-- RECORDS SHOWN --
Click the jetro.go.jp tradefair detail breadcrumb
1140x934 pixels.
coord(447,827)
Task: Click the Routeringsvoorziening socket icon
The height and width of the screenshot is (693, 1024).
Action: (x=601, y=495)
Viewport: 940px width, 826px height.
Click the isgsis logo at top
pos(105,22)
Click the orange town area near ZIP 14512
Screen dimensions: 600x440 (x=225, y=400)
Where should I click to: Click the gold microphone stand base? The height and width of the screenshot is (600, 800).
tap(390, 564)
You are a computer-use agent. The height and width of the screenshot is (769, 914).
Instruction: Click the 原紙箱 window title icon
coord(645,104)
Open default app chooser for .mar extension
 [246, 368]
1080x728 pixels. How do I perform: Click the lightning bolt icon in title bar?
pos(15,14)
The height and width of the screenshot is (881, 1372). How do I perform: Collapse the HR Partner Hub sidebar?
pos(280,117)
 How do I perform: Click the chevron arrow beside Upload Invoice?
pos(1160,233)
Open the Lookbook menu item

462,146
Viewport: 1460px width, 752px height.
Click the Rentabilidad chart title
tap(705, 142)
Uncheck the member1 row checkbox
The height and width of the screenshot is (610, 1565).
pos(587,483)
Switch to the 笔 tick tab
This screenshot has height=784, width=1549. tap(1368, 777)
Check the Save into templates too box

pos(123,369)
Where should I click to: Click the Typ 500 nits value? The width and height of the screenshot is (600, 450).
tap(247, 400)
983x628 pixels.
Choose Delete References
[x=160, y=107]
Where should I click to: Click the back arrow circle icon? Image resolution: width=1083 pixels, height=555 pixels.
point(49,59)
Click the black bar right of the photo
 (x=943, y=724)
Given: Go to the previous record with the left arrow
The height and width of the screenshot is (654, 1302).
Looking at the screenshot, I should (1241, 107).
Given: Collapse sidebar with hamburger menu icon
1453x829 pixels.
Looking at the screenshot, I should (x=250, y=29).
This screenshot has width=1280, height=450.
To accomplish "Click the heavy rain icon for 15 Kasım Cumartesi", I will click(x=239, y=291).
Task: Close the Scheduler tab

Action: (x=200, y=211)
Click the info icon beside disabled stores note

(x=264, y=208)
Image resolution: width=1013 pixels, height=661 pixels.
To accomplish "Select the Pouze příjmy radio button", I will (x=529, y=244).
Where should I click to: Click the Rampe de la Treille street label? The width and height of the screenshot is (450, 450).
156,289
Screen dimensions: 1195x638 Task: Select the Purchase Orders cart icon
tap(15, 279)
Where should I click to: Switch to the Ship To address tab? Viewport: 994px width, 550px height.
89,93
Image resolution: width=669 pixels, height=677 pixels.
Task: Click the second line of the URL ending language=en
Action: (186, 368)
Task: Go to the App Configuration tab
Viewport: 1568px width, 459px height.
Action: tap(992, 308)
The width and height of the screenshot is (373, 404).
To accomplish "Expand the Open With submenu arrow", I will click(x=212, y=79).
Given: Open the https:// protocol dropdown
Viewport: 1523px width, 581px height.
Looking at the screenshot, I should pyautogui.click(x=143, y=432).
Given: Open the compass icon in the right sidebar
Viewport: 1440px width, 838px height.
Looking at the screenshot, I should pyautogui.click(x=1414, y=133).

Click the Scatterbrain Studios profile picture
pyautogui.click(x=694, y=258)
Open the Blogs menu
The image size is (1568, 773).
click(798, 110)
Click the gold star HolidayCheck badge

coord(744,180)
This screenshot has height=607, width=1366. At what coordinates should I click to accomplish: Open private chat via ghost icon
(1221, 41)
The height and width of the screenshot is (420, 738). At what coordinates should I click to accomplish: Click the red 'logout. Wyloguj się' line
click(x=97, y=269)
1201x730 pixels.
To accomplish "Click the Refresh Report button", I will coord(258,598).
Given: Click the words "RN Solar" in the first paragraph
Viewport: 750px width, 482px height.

-- EXERCISE BRIEF --
With the first line being the one containing "You are a computer-use" and the last line the one containing "This screenshot has width=1280, height=450.", transcribe exactly the lines above that fall in that range.

-- EXERCISE ANSWER --
You are a computer-use agent. The height and width of the screenshot is (769, 914).
Instruction: Click the 原紙箱 window title icon
coord(645,104)
Open default app chooser for .mar extension
 [246, 368]
1080x728 pixels. How do I perform: Click the lightning bolt icon in title bar?
pos(15,14)
The height and width of the screenshot is (881, 1372). How do I perform: Collapse the HR Partner Hub sidebar?
pos(280,117)
 How do I perform: Click the chevron arrow beside Upload Invoice?
pos(1160,233)
Open the Lookbook menu item

462,146
Viewport: 1460px width, 752px height.
Click the Rentabilidad chart title
tap(705, 142)
Uncheck the member1 row checkbox
The height and width of the screenshot is (610, 1565).
pos(587,483)
Switch to the 笔 tick tab
This screenshot has height=784, width=1549. tap(1368, 777)
Check the Save into templates too box

pos(123,369)
Where should I click to: Click the Typ 500 nits value? The width and height of the screenshot is (600, 450).
tap(247, 400)
983x628 pixels.
Choose Delete References
[x=160, y=107]
Where should I click to: Click the back arrow circle icon? Image resolution: width=1083 pixels, height=555 pixels.
point(49,59)
Click the black bar right of the photo
 (x=943, y=724)
Given: Go to the previous record with the left arrow
The height and width of the screenshot is (654, 1302).
Looking at the screenshot, I should (1241, 107).
Given: Collapse sidebar with hamburger menu icon
1453x829 pixels.
Looking at the screenshot, I should (x=250, y=29).
This screenshot has width=1280, height=450.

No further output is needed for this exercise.